Americans Are Putting Off Medical Treatments Because They Can't Pay

A new study looks at how people cope with unplanned health-care expenses.

Two adjacent hospital beds
Mike Blake / Reuters

More than a quarter of Americans say that someone in their household is struggling to pay medical debt, according to a report from the Kauffman Family Foundation last year. Low-income and other uninsured people tend to be in this situation at higher rates. Many dealing with the crushing weight of medical debt aren’t those suffering from continuing, chronic illness—they’re people who have had a sudden or one-time illness.

Given the state of most Americans’ finances, this isn’t surprising. Most people are  ill-prepared to sustain any type of financial shock, be it job loss, a car breaking down, or a sudden illness. And financial surprises—though they are, of course, surprises—occur all the time.
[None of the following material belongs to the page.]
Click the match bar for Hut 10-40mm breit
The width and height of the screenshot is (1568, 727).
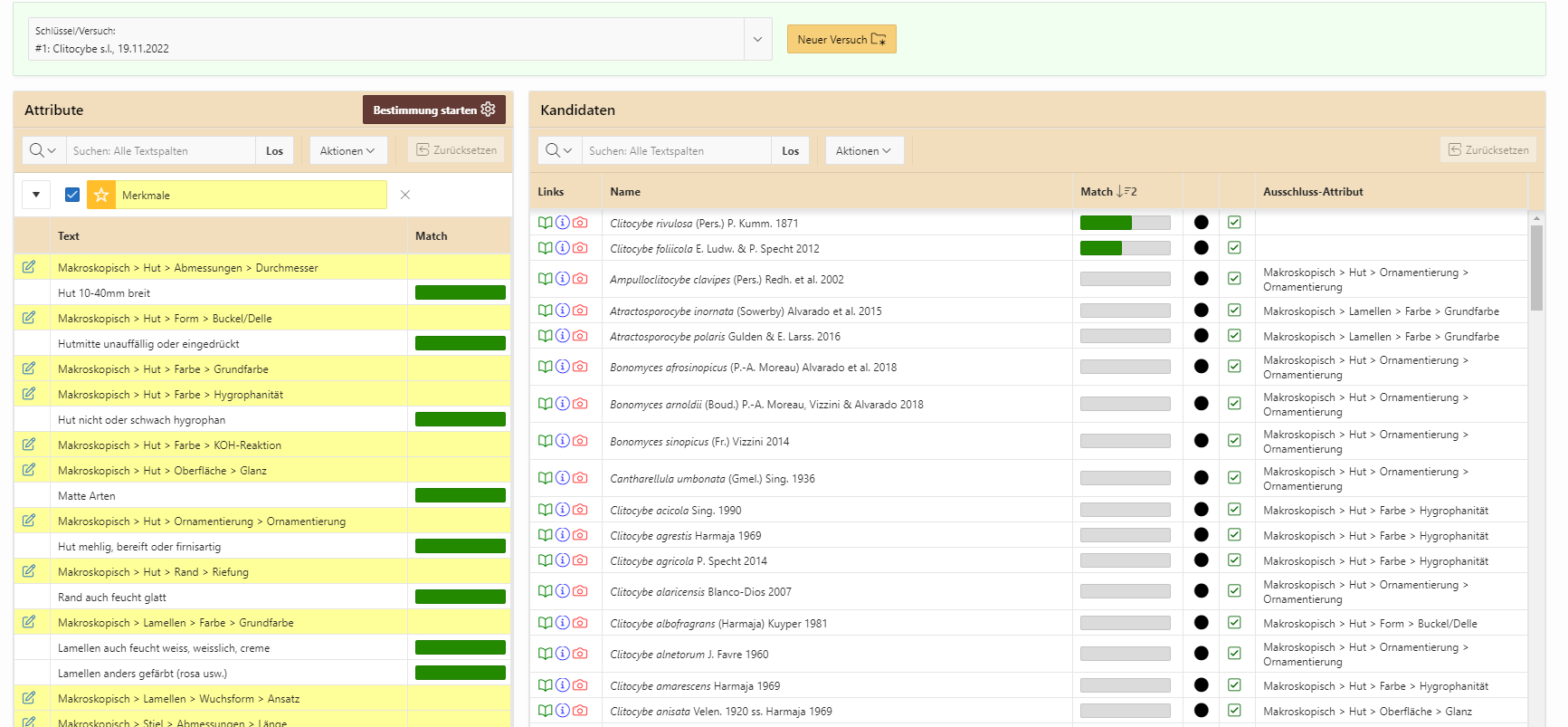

In a new report, the J.P. Morgan Chase Institute takes a look at how medical costs factor into household financial volatility. Researchers honed in on about 250,000 J.P Morgan checking accounts where they could categorize at least 80 percent of expenditures. They found that for median-income households—that is those who make around $57,000 a year—expenses fluctuated by an average of 29 percent, or $1,300 from month-to-month.
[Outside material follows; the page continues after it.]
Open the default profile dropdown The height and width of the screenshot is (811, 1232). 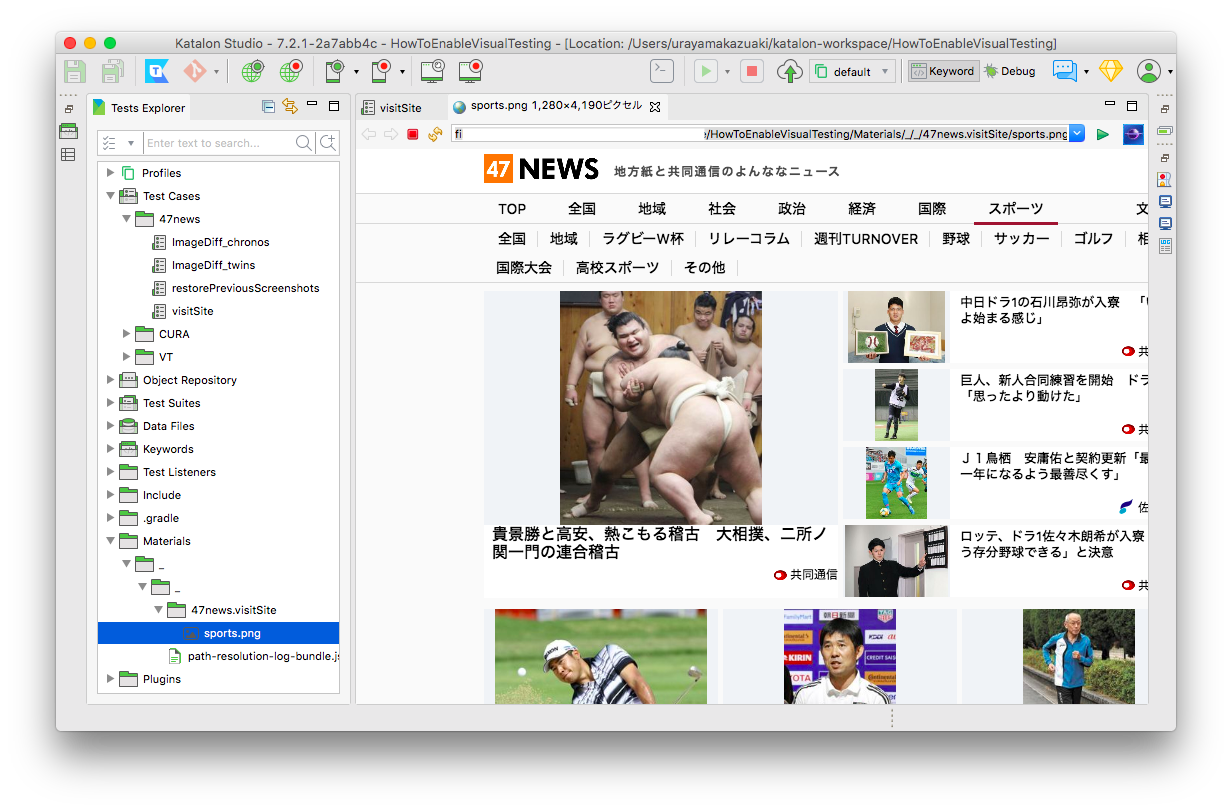pyautogui.click(x=853, y=71)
The study’s authors took a look at what they considered extraordinary medical expenses, defined as those expenses that were both large (more than $400 and more than 1 percent of annual income) and unusual (falling more than two standard deviations outside of a household’s normal monthly spending). According to the report, about 40 percent of middle-class and older families faced an extraordinary expense of $1,500 or more due to a medical expense, taxes, or a car problem during a 12-month period. Around 16 percent of middle-income households had one large medical expense during a year-long period, and around 39 percent experienced a medical expense during a three year period. And these expenses tended to show up at the same time that households saw an uptick in income.

On the one hand, that’s good news, showing that many medical expenses occur in months where they are not as financially burdensome as they might be during other times of the year. But in reality, that’s probably because people are putting off necessary medical treatment until they experience a windfall. J.P. Morgan’s data backs up this theory, showing that many medical expenses coincide not only with an increase in income, but specifically, an increase in monthly income due to a tax refund. But those refunds, by and large, don’t actually cover the entire cost of medical expenses incurred. In fact, within 12 months of a large medical expense, most families hadn’t financially recovered.

These numbers are troubling but not surprising. America has long struggled with providing affordable health care, or any health care at all. And while some may be able to delay procedures until a tax refund hits, medical emergencies wait for no one. As my colleague Olga Khazan has written, medical debt is the number one cause of personal bankruptcy in the U.S., and in 2014, around 40 percent of Americans had debt related to illness.

There’s even more cause for concern about the cost of medical expenses now, as President Donald Trump and Republicans in Congress work to rollback the Affordable Care Act. While not as affordable as some had hoped, the Act did provide coverage to millions of Americans who now face uncertain futures when it comes to medical coverage and the costs associated with some GOP proposals, which would rely on the use of health savings accounts and comparison shopping to defray medical costs. And that’s a system that comes with its own set of economic challenges. The plan would include individuals putting away money—likely with some subsidization from the government—while also enrolling in health-care plans that include a high deductible.

The theory is that Americans having to spend a significant amount of their own saved money up front will encourage them to shop around for better deals on health care. But sometimes that means that patients forgo medical care while waiting for their accounts to build up, and shopping for medical services can be an opaque and tricky process. What’s more, one study found that the high-deductible approach meant that sometimes, instead of comparison-shopping for services, individuals just opted to get less medical care, including the types of preventative care that could result in fewer medical emergencies, and financial shocks, later on.